Jovens brasileiros pedem ao papa Francisco que lute contra o racismo

Por: Vicente Nunes – Correspondente (Correio Braziliense) — Um grupo de 18 jovens brasileiros (quilombolas, indígenas e negros da periferia) preparou um documento com uma série de pedidos para ser entregue ao Papa Francisco durante a Jornada Mundial da Juventude, que começa nesta terça-feira (01/08) e vai até domingo (06/08). A meta é que o chefe da Igreja Católica lidere um movimento em defesa da população afrodescendente no Brasil, vítima do racismo estrutural e da violência policial. Na carta aberta, como denominam, enfatizam que quase 90% dos negros brasileiros vivem na pobreza, sendo discriminados no mercado de trabalho e na execução de políticas públicas.

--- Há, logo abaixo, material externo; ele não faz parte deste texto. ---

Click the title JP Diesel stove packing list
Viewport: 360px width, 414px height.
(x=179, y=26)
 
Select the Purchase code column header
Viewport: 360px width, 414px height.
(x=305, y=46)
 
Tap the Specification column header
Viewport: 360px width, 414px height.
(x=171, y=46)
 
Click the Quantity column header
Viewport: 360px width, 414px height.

“A violência policial é uma triste realidade, com jovens negros sendo alvos da polícia racista diariamente. Essa violência é a expressão do racismo estrutural presente em diversos países”, diz o documento ao qual o Correio teve acesso. E ressalta: “O racismo estrutural resulta na falta de acesso adequado à saúde e no descaso do governo em relação às comunidades quilombolas, favelas e outras áreas periféricas, onde residem quase 90% da população afro-brasileira. Essas comunidades enfrentam desigualdades no acesso aos serviços de saúde, bem como a falta de políticas públicas que atendam suas necessidades específicas”.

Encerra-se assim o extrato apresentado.